そうして、マキウスに連れられて、通りから外れた薄暗い路地を進むと、やがて一軒の家の前で立ち止まる。

「ここが魔法石の加工を依頼した店です」
「へぇ~。見た目は普通のお家みたいですね」

 店は赤茶色のレンガらしき造りの小振りの家であった。
 マキウスがドアノブを掴もうと手を伸ばしたのとほぼ同時に、内側から扉が開いた。
 モニカが目を丸くして驚いていると、中からは複数の小さな影が飛び出してきたのだった。
 
「じゃあな! じじい!」
「バイバ~イ! おじいさん!」

 中から出てきたのは、十にもならないような数人の小さな男の子たちだった。
 誰もが薄汚い格好をしており、靴を履いていない子供もいた。
 そんな子供たちにモニカが戸惑っていると、マキウスに腕を引かれて道を譲ったのだった。

「かってにしんでんじゃないぞ~!」
「おまえもはやくこいよ! おいていくぞ!」

 そうして、彼らはモニカたちに脇目もふらず、そのまま市場とは反対側に走り去って行ったのだった。

「みんな、まってよ~!」

 すると、他の男の子たちから遅れて、慌てながら店の中から出てきた男の子がいた。
 慌てていたからか、よく前を見ていなかった男の子は、モニカを庇うように扉近くにいたマキウスにぶつかってしまった。
 その衝撃で、男の子は尻餅をついたのだった。

「いたたたた……」
「大丈夫ですか?」

 すかさず、マキウスは片膝をつくと、男の子の身体を助け起こす。
 男の子は鼻を押さえながら、恐る恐るマキウスを見上げたのだった。

「だいじょうぶです……」
「次からは、よく前を見て下さい」
「ごめんなさい」

 男の子はマキウスに頭を下げると、そのまま去って行ったのだった。
 子供たちが走り去っていく姿を見ていたモニカだったが、小さく笑い声を上げてしまった。

「どうしましたか?」

 怪訝そうな顔をするマキウスに、「だって」と笑いながら話し出す。

「マキウス様って、子供に優しいですよね」
「そうですか?」
「はい! 今の子もちゃんと助け起こしましたし、子供がお好きなんですか?」

 以前、二人で婚姻届を提出しに行った日。
 マキウスはニコラをあやしながら、モニカを部屋に迎えに来ていた。
 今でこそよく笑ってくれるようになったが、その時のマキウスは滅多に見られない満面の笑みを浮かべていたのだった。

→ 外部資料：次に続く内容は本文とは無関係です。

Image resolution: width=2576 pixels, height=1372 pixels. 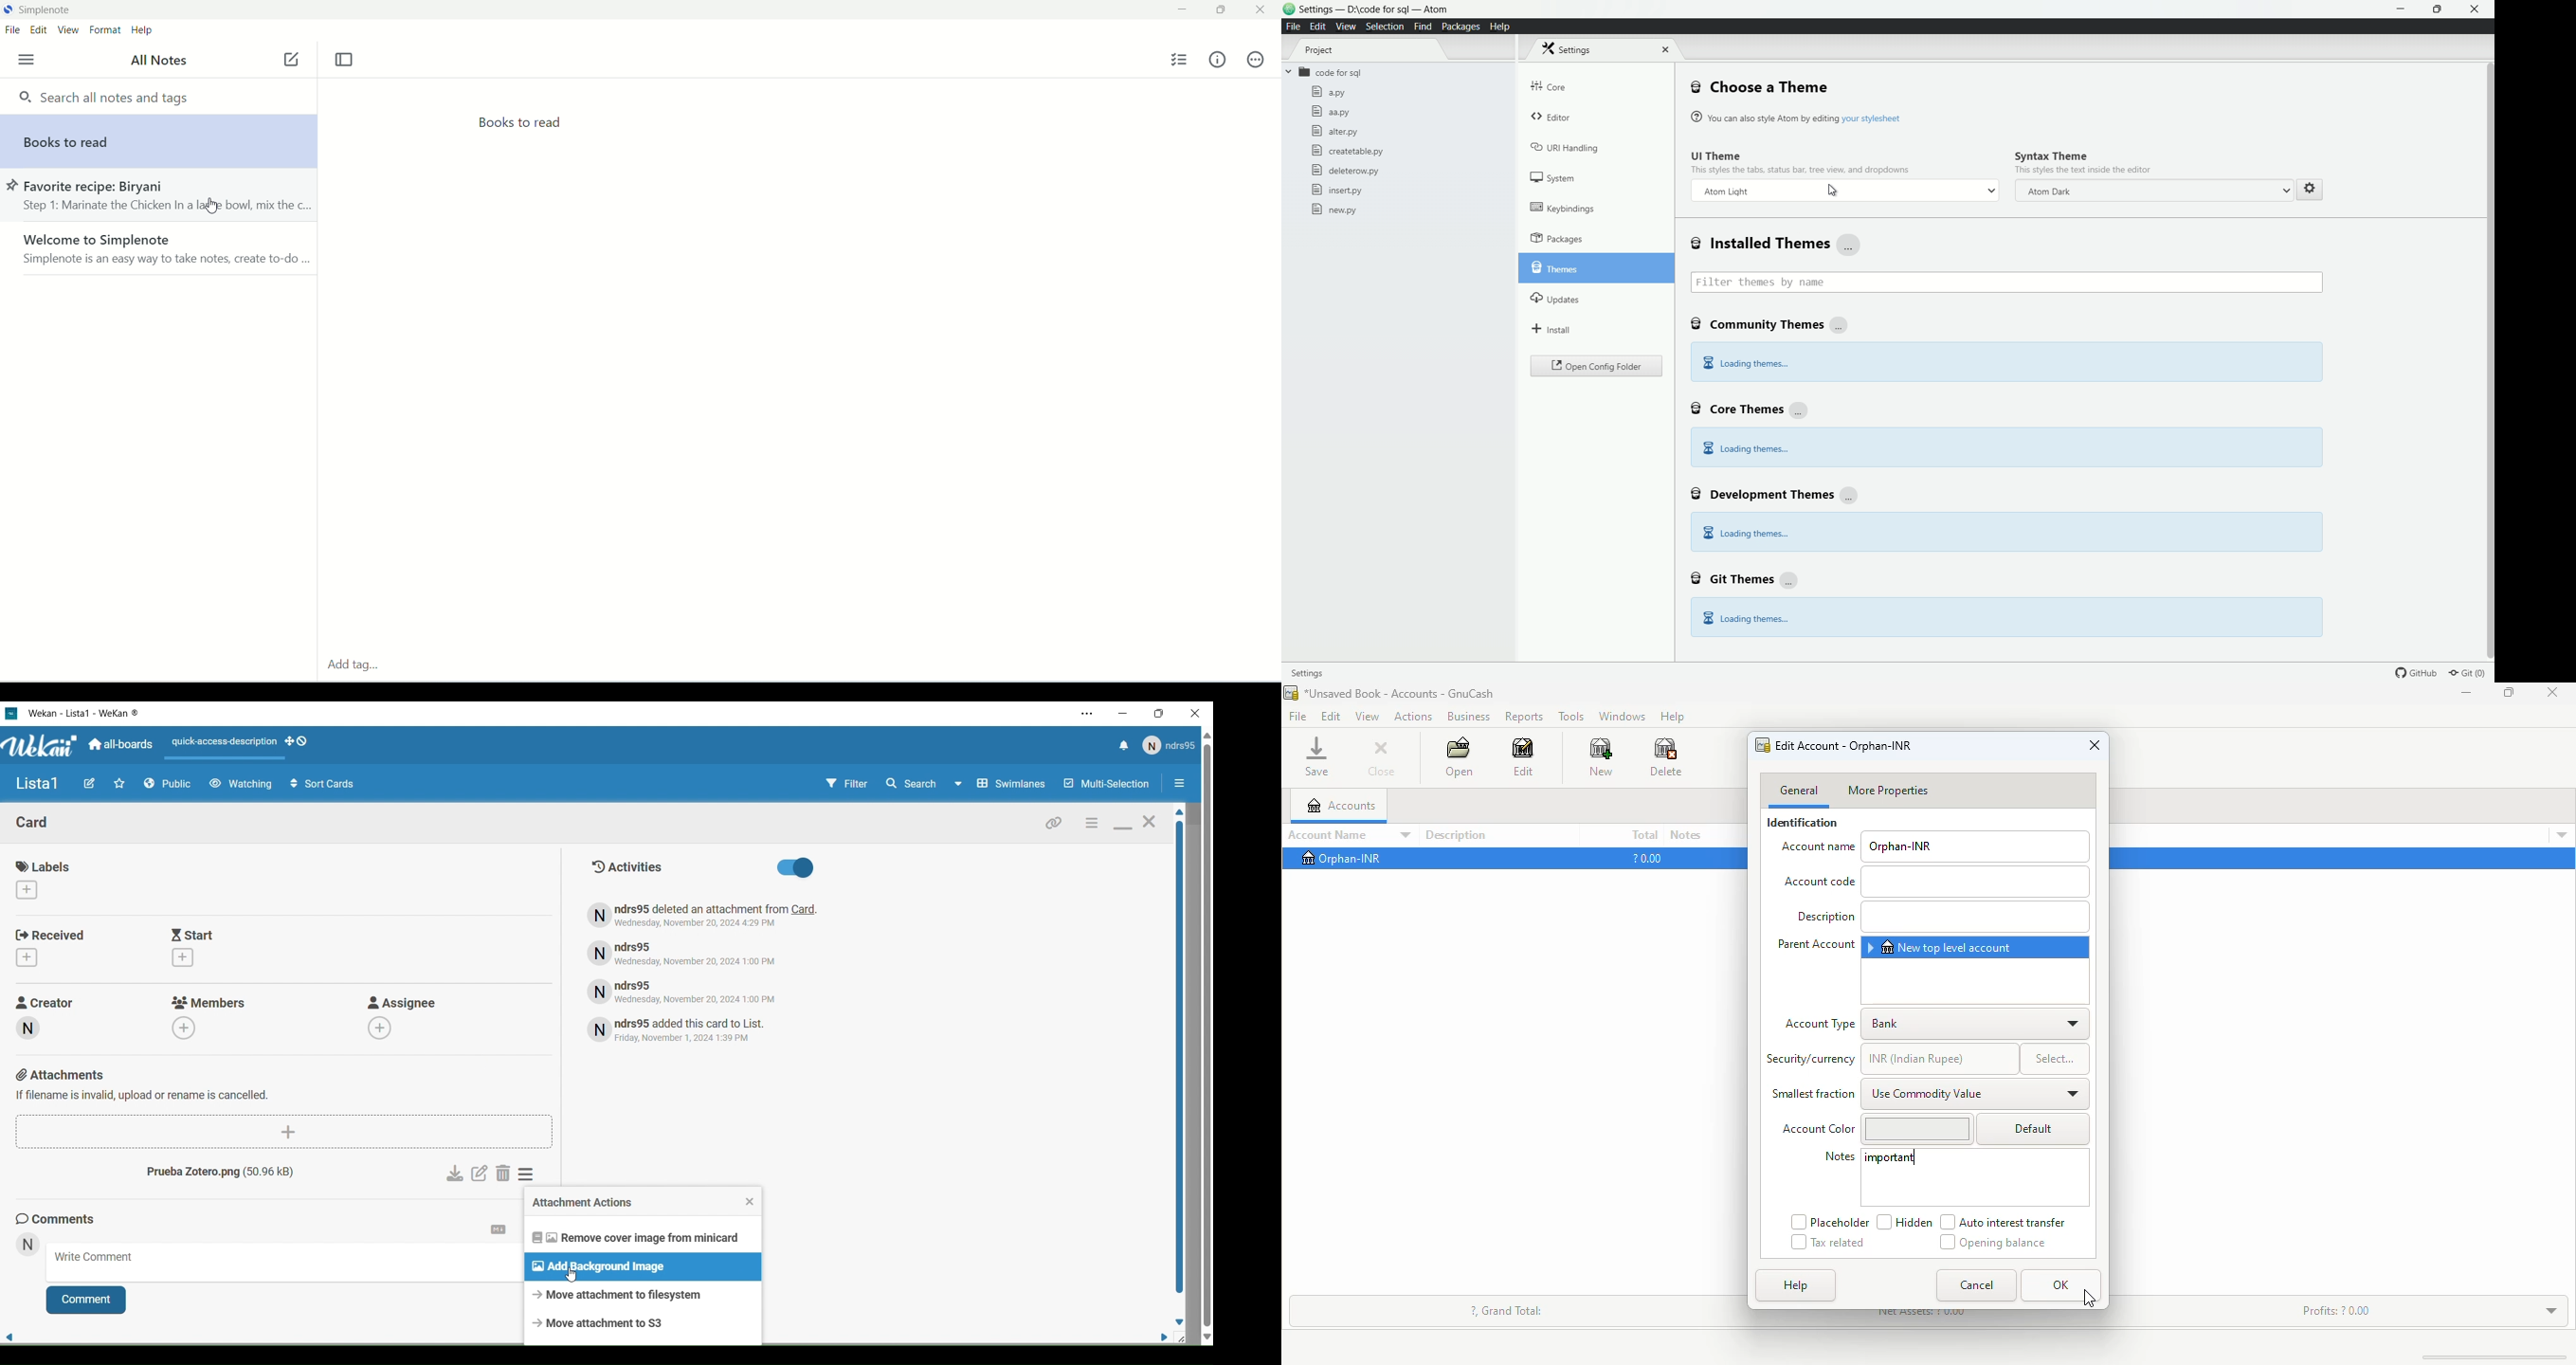 What do you see at coordinates (244, 745) in the screenshot?
I see `Actions` at bounding box center [244, 745].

 その後、アマンテに聞いたところによると、マキウスはモニカが不在時ーーアマンテがニコラの面倒を見ている時に限って、たまにニコラに会いに来ては、抱き上げたり、笑わせたり、話しかけたりしているらしい。

 どうしてモニカがいる時には来ないのかと、アマンテがマキウスに聞いたところ、マキウス曰く、「モニカが見ている前では、恥ずかしいので」と顔を赤面させていたらしい。
 
 モニカの言葉にマキウスは考え込んでいた様子だったが、やがて「そうかもしれません」と肯定したのだった。